How can we better support the sophisticated types of searches that our users need to do?
Can we reduce the amount of work needed to support them?
- Results are granular at the level of a regulation section, which makes sense to our audience.
- Search query keywords are highlighted in bold on the results page, which is helpful for quickly deciding which result to click on.
- Searching for a regulation section citation number (like 433.112) reliably brings up that section as the first result, which is what people expect.
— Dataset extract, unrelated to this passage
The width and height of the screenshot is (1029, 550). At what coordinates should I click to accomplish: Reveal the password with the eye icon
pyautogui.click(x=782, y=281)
All of this applies to both regulation and resource (supplemental content and Federal Register documents) search. (See also Supplemental content search stories)
For users:
- Quoted phrases / phrase matching: when I search for a quoted phrase (such as "State Medicaid Manual"), the results feature sections that match that specific phrase.
- Plurals (stemming): when I search for terms that have equivalent meaning to me in singular or plural form (such as "person" and "persons"), search results include sections that have terms in both of those forms.
- Verb tenses (stemming): when I search for terms that have equivalent meaning to me in different forms of the verb (such as "assess" and "assessed"), search results include sections that have terms in all of those forms.
- Filter results by part, subpart, section: when I search for a term, I want to be able to restrict my search results to a specific chunk of the content.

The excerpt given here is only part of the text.